Earth is running out of places for stargazers to do dark deeds in the name of science
A 'new deal for the night' needed
Increasing levels of light pollution means Earth's surface has almost no practical locations for astronomical observatories, a group of astronomers said on Monday.
Artificial light emitted from buildings, streetlights, and reflected from satellite constellations are making the night sky brighter for earth-bound skywatchers. The Milky Way was visible to pretty much everyone less than 100 years ago, but is now drowned out by human-made light to most, according to the International Dark Sky Association.
New ground-based telescopes are being built in increasingly secluded areas, but even in those out of the way locations a clear view of the dark sky is hard to find.

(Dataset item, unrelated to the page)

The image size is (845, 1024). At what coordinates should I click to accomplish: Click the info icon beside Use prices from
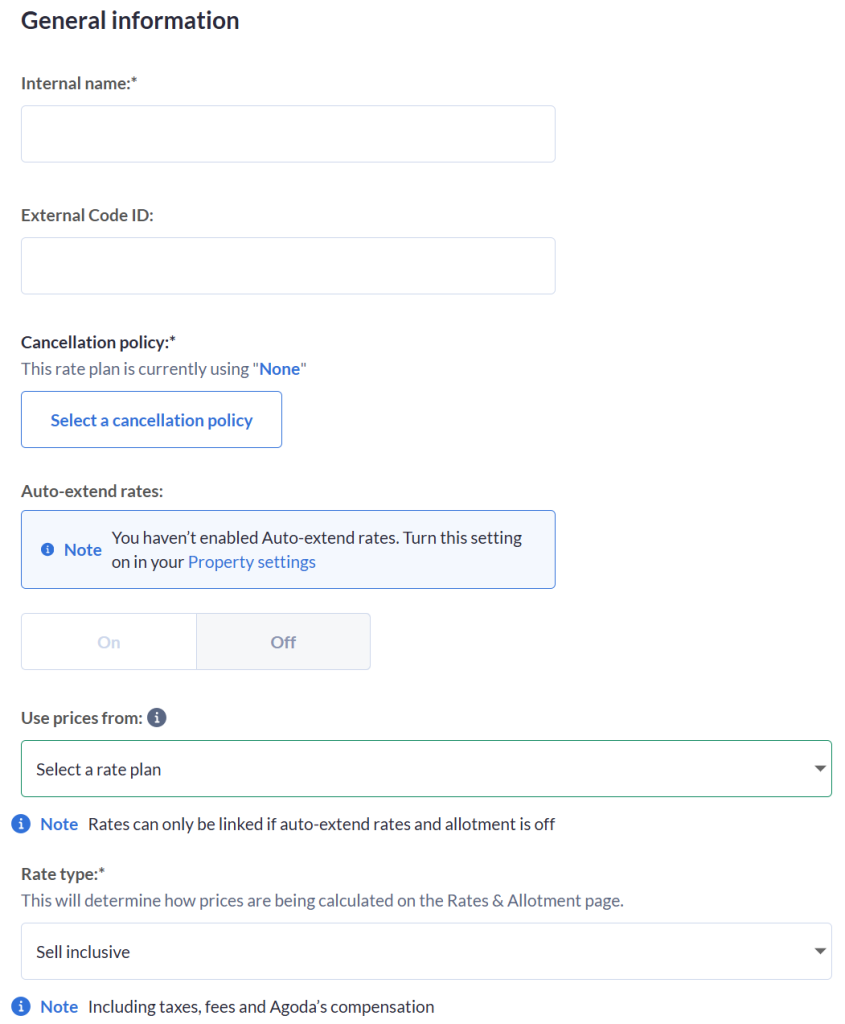[157, 717]
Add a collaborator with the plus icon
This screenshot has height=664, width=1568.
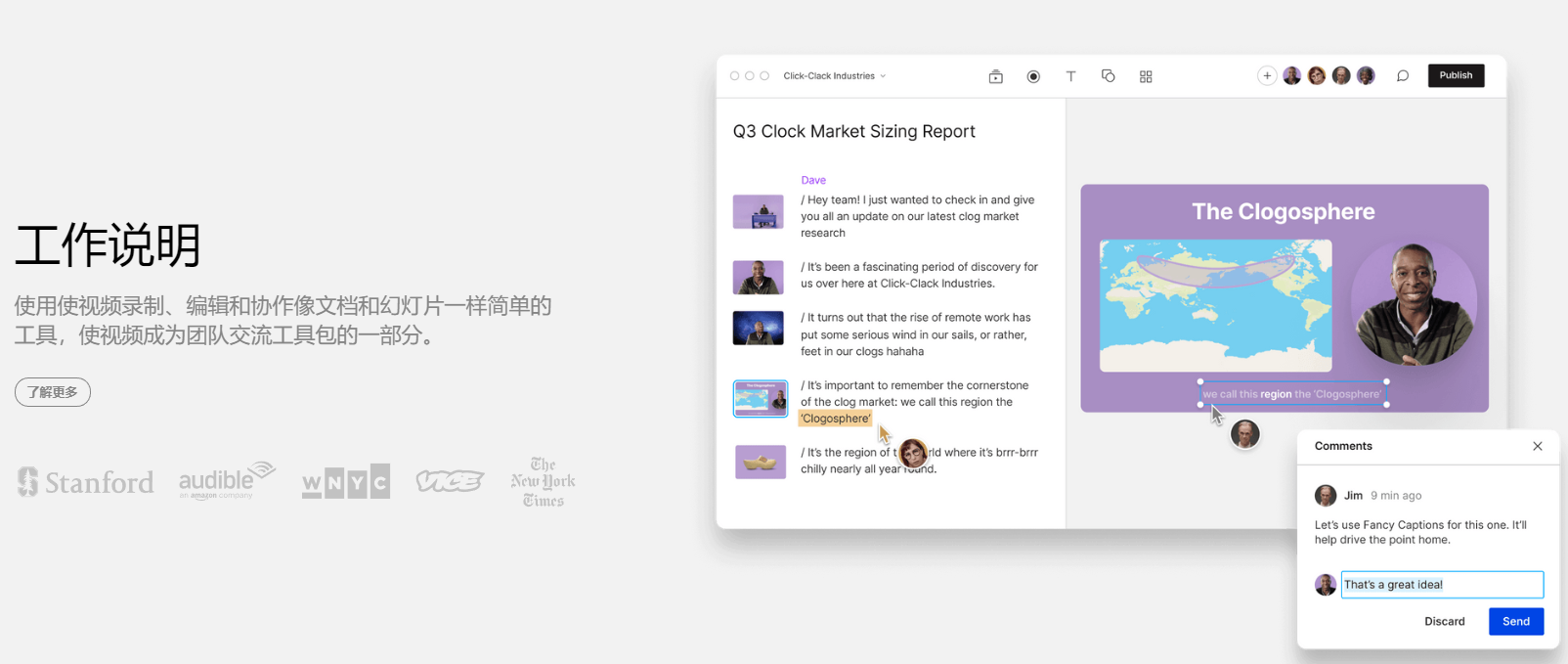pos(1266,76)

"Today, due to the rise of light pollution, there are almost no more remote places available on Earth that simultaneously meet all the characteristics needed to install an observatory (namely, the absence of light pollution, a high number of clear nights, and good seeing)," a team of astronomers said in Nature Astronomy.
The authors urged astronomers, companies, politicians, and lawmakers around the world to work together to reach a global agreement to limit artificial light. Light pollution should be treated in the same way that other types of pollutants, like greenhouse gases, they argued. Governments around the world should and can tackle light pollution in the same ways they address climate change: with international treaties and goals to restrict levels of other pollutants.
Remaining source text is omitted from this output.